§ **What the task asks**
Select every line containing the word "аква" from the material, and copy those lines.

§ **Source data**
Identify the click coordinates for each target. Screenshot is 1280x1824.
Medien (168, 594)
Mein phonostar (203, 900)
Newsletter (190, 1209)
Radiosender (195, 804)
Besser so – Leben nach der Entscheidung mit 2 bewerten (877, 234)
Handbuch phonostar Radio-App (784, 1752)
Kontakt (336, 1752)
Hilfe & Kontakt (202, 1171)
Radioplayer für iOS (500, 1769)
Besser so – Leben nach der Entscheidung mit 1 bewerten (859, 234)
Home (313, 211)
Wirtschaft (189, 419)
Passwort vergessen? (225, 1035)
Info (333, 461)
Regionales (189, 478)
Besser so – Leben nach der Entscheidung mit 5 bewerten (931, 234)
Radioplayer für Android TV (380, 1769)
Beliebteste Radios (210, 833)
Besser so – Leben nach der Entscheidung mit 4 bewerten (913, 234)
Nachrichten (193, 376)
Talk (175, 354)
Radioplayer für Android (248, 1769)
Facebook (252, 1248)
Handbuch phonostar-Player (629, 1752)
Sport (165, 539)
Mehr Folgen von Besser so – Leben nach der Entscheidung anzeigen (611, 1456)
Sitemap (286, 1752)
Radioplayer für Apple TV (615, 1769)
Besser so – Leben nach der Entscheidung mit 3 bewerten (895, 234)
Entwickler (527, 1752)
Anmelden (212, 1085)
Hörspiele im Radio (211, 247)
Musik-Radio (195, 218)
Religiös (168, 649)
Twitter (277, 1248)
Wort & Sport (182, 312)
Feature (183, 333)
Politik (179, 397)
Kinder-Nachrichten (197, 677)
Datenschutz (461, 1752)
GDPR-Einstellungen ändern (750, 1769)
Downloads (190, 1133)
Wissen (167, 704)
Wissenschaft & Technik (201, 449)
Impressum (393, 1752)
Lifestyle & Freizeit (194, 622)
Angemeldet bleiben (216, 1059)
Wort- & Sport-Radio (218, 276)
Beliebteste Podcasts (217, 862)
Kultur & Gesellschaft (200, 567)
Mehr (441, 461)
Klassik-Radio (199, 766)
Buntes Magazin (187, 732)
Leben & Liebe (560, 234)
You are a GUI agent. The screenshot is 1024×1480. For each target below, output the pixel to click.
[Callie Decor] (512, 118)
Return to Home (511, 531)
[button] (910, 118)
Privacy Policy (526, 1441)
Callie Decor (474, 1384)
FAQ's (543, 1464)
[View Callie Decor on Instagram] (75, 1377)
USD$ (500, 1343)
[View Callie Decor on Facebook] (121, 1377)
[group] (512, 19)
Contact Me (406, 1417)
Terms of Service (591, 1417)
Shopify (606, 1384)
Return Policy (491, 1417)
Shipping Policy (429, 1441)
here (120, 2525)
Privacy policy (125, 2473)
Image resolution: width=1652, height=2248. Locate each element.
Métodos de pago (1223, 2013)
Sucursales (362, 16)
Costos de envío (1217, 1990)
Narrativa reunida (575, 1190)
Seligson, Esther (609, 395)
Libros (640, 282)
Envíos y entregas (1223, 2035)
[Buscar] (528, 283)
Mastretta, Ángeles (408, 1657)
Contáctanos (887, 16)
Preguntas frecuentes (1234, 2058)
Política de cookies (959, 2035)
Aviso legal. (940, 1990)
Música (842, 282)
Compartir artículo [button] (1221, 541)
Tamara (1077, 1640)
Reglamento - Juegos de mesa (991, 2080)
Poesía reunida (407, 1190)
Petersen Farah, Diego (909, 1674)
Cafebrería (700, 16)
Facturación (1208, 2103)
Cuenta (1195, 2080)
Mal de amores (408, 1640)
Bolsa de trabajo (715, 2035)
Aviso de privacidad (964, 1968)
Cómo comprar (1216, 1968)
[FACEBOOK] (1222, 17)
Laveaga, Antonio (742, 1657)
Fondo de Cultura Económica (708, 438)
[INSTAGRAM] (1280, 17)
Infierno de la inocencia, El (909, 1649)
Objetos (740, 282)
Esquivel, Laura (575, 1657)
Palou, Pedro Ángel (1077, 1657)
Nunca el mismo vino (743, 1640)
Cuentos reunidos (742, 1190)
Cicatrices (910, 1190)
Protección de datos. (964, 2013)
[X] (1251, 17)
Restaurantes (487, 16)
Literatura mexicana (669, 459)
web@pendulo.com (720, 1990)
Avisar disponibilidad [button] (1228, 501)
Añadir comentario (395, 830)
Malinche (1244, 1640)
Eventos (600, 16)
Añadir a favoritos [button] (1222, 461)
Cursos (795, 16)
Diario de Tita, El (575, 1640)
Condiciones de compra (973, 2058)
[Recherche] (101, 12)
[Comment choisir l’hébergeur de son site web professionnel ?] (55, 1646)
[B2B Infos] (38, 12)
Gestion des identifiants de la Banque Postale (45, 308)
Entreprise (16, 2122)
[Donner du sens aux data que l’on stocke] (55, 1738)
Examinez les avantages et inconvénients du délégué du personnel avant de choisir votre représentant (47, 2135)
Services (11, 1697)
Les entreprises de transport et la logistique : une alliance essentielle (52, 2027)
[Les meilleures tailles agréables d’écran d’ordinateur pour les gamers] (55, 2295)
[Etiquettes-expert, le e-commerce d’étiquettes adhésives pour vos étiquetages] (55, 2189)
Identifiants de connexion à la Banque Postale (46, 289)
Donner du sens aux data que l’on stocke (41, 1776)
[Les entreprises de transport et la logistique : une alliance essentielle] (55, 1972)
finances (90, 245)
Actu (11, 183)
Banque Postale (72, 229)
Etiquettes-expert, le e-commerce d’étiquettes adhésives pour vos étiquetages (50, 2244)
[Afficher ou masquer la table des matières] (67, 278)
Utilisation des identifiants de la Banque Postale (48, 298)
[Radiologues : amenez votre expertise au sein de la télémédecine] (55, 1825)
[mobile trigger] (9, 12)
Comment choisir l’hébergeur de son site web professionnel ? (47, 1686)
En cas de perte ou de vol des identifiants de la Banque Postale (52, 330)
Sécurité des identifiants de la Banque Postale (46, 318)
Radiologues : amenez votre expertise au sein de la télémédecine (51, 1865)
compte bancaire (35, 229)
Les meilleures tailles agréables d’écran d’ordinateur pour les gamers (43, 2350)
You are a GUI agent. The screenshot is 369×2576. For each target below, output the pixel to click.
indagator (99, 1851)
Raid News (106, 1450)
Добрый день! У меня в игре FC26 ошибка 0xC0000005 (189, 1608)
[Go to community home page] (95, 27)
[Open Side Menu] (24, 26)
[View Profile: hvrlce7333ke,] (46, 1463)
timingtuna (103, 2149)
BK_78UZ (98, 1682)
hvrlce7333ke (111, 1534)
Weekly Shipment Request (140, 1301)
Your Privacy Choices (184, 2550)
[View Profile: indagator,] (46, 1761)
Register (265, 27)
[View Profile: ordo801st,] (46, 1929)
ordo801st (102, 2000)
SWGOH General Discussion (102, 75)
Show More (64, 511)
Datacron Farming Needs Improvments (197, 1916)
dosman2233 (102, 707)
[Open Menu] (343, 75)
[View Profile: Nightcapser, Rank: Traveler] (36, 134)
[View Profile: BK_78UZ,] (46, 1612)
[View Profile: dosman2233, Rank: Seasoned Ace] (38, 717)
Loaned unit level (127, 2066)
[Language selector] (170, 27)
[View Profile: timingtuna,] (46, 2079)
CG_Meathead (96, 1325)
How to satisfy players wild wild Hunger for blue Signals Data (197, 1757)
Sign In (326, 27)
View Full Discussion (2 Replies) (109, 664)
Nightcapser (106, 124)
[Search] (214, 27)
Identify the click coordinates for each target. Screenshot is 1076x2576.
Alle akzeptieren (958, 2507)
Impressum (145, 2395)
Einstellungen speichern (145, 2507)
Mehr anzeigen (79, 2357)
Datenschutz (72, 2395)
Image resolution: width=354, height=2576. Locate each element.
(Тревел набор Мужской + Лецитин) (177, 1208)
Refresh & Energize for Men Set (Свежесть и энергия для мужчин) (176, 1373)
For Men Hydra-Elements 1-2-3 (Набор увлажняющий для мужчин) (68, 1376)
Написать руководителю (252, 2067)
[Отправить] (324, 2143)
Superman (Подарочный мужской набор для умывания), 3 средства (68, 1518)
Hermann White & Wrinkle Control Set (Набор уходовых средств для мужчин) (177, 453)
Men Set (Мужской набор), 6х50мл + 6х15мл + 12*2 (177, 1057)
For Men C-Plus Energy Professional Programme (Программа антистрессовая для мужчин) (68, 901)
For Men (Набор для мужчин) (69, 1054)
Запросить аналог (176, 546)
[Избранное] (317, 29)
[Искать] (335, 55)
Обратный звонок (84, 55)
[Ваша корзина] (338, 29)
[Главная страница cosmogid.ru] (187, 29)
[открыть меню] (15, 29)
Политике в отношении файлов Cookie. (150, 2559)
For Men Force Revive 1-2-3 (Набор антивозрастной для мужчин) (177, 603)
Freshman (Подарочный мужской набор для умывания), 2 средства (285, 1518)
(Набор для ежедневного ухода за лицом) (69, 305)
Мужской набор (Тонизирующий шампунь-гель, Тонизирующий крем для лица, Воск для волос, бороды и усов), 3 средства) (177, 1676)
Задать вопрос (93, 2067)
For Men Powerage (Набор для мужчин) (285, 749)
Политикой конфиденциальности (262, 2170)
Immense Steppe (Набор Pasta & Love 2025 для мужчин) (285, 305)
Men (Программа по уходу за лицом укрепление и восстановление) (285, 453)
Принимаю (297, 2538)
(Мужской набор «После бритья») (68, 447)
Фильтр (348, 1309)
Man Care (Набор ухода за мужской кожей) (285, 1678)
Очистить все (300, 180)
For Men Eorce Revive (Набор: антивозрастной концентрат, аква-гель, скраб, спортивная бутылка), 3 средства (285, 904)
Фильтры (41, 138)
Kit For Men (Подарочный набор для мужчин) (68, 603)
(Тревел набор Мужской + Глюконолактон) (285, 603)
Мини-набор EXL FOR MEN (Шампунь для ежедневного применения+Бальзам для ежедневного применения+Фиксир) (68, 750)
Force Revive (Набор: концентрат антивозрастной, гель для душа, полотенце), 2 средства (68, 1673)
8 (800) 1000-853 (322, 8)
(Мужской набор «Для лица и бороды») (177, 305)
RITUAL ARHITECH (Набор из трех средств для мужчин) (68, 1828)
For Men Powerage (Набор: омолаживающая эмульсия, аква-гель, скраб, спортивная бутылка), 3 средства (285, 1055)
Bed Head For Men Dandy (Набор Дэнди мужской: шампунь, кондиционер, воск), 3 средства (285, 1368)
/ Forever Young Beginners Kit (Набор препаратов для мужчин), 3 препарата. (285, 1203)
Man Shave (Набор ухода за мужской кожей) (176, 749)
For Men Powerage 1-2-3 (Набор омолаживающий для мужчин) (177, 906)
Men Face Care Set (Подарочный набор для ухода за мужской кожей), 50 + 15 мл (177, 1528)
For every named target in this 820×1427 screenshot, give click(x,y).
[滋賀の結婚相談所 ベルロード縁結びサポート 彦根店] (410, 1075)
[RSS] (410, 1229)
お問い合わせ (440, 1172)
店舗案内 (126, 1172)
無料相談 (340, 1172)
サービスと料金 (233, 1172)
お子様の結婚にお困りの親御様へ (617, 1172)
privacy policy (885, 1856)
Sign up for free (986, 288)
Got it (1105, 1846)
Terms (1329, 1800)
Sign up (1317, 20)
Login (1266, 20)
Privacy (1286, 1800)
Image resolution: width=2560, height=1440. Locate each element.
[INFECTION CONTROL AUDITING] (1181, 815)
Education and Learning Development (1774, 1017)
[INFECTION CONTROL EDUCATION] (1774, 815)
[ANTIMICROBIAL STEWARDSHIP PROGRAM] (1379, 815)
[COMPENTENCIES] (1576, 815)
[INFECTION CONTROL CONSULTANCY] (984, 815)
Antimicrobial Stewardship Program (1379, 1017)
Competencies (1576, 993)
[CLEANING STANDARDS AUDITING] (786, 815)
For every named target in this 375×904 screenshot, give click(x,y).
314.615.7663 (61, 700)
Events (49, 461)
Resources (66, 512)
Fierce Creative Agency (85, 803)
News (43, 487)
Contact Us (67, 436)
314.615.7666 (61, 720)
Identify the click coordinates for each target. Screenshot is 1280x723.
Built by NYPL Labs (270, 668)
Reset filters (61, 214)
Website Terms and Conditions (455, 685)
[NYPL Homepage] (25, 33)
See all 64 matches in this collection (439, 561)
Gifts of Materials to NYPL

§ **Written response**
For Men Eorce Revive (Набор: антивозрастной концентрат, аква-гель, скраб, спортивная бутылка), 3 средства (285, 904)
For Men Powerage (Набор: омолаживающая эмульсия, аква-гель, скраб, спортивная бутылка), 3 средства (285, 1055)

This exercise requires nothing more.